Collection entries
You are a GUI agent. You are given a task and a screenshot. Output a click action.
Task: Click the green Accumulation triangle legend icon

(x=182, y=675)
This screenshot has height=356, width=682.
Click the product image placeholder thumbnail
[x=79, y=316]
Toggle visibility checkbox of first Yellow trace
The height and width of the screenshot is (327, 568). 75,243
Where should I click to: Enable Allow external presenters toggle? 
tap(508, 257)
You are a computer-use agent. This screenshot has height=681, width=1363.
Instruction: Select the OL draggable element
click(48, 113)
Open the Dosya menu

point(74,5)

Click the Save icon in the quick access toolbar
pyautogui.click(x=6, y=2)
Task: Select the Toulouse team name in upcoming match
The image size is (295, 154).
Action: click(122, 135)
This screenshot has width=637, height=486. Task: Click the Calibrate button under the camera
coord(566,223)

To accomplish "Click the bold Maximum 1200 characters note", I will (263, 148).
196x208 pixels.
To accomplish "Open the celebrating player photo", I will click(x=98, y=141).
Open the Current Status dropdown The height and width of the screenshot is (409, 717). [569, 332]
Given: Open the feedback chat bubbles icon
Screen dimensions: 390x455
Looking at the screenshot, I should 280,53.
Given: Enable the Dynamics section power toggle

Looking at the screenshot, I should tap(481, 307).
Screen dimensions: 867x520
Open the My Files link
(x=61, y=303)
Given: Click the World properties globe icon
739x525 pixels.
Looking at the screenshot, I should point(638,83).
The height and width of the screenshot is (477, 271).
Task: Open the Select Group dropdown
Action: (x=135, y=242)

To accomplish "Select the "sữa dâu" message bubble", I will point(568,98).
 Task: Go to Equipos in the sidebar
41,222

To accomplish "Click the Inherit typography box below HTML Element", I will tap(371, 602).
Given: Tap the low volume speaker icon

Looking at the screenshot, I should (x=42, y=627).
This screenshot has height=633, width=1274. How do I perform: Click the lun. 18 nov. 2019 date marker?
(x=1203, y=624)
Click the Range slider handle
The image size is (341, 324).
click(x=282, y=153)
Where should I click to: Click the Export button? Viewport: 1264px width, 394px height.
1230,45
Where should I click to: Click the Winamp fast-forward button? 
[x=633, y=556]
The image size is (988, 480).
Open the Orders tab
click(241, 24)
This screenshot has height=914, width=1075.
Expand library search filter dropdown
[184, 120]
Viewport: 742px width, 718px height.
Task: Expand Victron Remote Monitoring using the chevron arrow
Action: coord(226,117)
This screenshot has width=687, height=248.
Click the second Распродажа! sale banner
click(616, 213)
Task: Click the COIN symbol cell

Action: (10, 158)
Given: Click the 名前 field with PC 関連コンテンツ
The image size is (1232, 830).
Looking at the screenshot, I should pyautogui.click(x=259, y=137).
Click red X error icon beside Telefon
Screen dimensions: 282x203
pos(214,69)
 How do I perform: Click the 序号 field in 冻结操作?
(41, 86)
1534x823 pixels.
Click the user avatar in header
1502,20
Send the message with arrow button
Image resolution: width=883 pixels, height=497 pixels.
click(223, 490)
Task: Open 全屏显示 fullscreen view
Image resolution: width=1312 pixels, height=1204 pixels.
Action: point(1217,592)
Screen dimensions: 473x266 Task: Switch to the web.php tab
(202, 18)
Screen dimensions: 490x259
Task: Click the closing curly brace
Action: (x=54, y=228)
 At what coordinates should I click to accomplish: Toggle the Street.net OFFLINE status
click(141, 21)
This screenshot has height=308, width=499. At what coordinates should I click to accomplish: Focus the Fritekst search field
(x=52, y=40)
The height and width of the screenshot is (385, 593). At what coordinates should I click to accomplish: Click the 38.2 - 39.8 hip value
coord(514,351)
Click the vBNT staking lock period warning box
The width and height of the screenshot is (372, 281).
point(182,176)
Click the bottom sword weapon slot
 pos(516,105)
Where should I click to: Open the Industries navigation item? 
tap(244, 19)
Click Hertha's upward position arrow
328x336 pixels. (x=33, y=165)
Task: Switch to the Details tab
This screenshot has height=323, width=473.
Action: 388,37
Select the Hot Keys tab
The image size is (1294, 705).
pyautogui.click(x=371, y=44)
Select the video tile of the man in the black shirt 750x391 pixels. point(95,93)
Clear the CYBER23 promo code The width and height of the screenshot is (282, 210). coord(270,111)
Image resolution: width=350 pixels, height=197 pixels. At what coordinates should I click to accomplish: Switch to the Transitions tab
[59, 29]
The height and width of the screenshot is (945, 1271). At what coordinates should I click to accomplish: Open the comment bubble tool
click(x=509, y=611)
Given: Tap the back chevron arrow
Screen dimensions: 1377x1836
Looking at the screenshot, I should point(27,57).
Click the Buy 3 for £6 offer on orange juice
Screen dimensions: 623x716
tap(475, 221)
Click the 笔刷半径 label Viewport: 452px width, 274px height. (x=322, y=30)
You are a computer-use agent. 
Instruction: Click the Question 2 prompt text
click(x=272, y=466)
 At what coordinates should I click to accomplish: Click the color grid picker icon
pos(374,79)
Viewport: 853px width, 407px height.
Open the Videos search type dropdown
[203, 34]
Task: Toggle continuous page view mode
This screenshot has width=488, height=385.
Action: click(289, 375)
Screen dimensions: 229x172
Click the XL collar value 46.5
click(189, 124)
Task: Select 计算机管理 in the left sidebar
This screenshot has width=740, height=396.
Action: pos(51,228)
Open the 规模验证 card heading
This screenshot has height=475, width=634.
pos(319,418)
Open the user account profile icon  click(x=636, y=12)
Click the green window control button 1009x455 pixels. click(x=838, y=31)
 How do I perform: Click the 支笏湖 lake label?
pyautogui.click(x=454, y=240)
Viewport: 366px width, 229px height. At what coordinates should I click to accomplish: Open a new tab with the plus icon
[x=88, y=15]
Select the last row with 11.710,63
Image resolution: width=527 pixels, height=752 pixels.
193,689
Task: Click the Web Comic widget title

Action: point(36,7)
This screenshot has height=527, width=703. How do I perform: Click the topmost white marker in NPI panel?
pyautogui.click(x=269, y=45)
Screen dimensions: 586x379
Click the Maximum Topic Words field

[Aim of the exercise]:
Write down the entries above again. Copy them word for word.

[Solution for this task]:
You are a GUI agent. You are given a task and a screenshot. Output a click action.
Task: Click the green Accumulation triangle legend icon

(x=182, y=675)
This screenshot has height=356, width=682.
Click the product image placeholder thumbnail
[x=79, y=316]
Toggle visibility checkbox of first Yellow trace
The height and width of the screenshot is (327, 568). 75,243
Where should I click to: Enable Allow external presenters toggle? 
tap(508, 257)
You are a computer-use agent. This screenshot has height=681, width=1363.
Instruction: Select the OL draggable element
click(48, 113)
Open the Dosya menu

point(74,5)

Click the Save icon in the quick access toolbar
pyautogui.click(x=6, y=2)
Task: Select the Toulouse team name in upcoming match
The image size is (295, 154).
Action: click(122, 135)
This screenshot has width=637, height=486. Task: Click the Calibrate button under the camera
coord(566,223)

To accomplish "Click the bold Maximum 1200 characters note", I will (263, 148).
196x208 pixels.
To accomplish "Open the celebrating player photo", I will click(x=98, y=141).
Open the Current Status dropdown The height and width of the screenshot is (409, 717). [569, 332]
Given: Open the feedback chat bubbles icon
Screen dimensions: 390x455
Looking at the screenshot, I should 280,53.
Given: Enable the Dynamics section power toggle

Looking at the screenshot, I should tap(481, 307).
Screen dimensions: 867x520
Open the My Files link
(x=61, y=303)
Given: Click the World properties globe icon
739x525 pixels.
Looking at the screenshot, I should point(638,83).
The height and width of the screenshot is (477, 271).
Task: Open the Select Group dropdown
Action: (x=135, y=242)

To accomplish "Select the "sữa dâu" message bubble", I will point(568,98).
 Task: Go to Equipos in the sidebar
41,222

To accomplish "Click the Inherit typography box below HTML Element", I will tap(371, 602).
Given: Tap the low volume speaker icon

Looking at the screenshot, I should (x=42, y=627).
This screenshot has height=633, width=1274. How do I perform: Click the lun. 18 nov. 2019 date marker?
(x=1203, y=624)
Click the Range slider handle
The image size is (341, 324).
click(x=282, y=153)
Where should I click to: Click the Export button? Viewport: 1264px width, 394px height.
1230,45
Where should I click to: Click the Winamp fast-forward button? 
[x=633, y=556]
The image size is (988, 480).
Open the Orders tab
click(241, 24)
This screenshot has height=914, width=1075.
Expand library search filter dropdown
[184, 120]
Viewport: 742px width, 718px height.
Task: Expand Victron Remote Monitoring using the chevron arrow
Action: coord(226,117)
This screenshot has width=687, height=248.
Click the second Распродажа! sale banner
click(616, 213)
Task: Click the COIN symbol cell

Action: (10, 158)
Given: Click the 名前 field with PC 関連コンテンツ
The image size is (1232, 830).
Looking at the screenshot, I should pyautogui.click(x=259, y=137).
Click red X error icon beside Telefon
Screen dimensions: 282x203
pos(214,69)
 How do I perform: Click the 序号 field in 冻结操作?
(41, 86)
1534x823 pixels.
Click the user avatar in header
1502,20
Send the message with arrow button
Image resolution: width=883 pixels, height=497 pixels.
click(223, 490)
Task: Open 全屏显示 fullscreen view
Image resolution: width=1312 pixels, height=1204 pixels.
Action: point(1217,592)
Screen dimensions: 473x266 Task: Switch to the web.php tab
(202, 18)
Screen dimensions: 490x259
Task: Click the closing curly brace
Action: (x=54, y=228)
 At what coordinates should I click to accomplish: Toggle the Street.net OFFLINE status
click(141, 21)
This screenshot has height=308, width=499. At what coordinates should I click to accomplish: Focus the Fritekst search field
(x=52, y=40)
The height and width of the screenshot is (385, 593). At what coordinates should I click to accomplish: Click the 38.2 - 39.8 hip value
coord(514,351)
Click the vBNT staking lock period warning box
The width and height of the screenshot is (372, 281).
point(182,176)
Click the bottom sword weapon slot
 pos(516,105)
Where should I click to: Open the Industries navigation item? 
tap(244, 19)
Click Hertha's upward position arrow
328x336 pixels. (x=33, y=165)
Task: Switch to the Details tab
This screenshot has height=323, width=473.
Action: 388,37
Select the Hot Keys tab
The image size is (1294, 705).
pyautogui.click(x=371, y=44)
Select the video tile of the man in the black shirt 750x391 pixels. point(95,93)
Clear the CYBER23 promo code The width and height of the screenshot is (282, 210). coord(270,111)
Image resolution: width=350 pixels, height=197 pixels. At what coordinates should I click to accomplish: Switch to the Transitions tab
[59, 29]
The height and width of the screenshot is (945, 1271). At what coordinates should I click to accomplish: Open the comment bubble tool
click(x=509, y=611)
Given: Tap the back chevron arrow
Screen dimensions: 1377x1836
Looking at the screenshot, I should point(27,57).
Click the Buy 3 for £6 offer on orange juice
Screen dimensions: 623x716
tap(475, 221)
Click the 笔刷半径 label Viewport: 452px width, 274px height. (x=322, y=30)
You are a computer-use agent. 
Instruction: Click the Question 2 prompt text
click(x=272, y=466)
 At what coordinates should I click to accomplish: Click the color grid picker icon
pos(374,79)
Viewport: 853px width, 407px height.
Open the Videos search type dropdown
[203, 34]
Task: Toggle continuous page view mode
This screenshot has width=488, height=385.
Action: click(289, 375)
Screen dimensions: 229x172
Click the XL collar value 46.5
click(189, 124)
Task: Select 计算机管理 in the left sidebar
This screenshot has width=740, height=396.
Action: pos(51,228)
Open the 规模验证 card heading
This screenshot has height=475, width=634.
pos(319,418)
Open the user account profile icon  click(x=636, y=12)
Click the green window control button 1009x455 pixels. click(x=838, y=31)
 How do I perform: Click the 支笏湖 lake label?
pyautogui.click(x=454, y=240)
Viewport: 366px width, 229px height. At what coordinates should I click to accomplish: Open a new tab with the plus icon
[x=88, y=15]
Select the last row with 11.710,63
Image resolution: width=527 pixels, height=752 pixels.
193,689
Task: Click the Web Comic widget title

Action: point(36,7)
This screenshot has height=527, width=703. How do I perform: Click the topmost white marker in NPI panel?
pyautogui.click(x=269, y=45)
Screen dimensions: 586x379
Click the Maximum Topic Words field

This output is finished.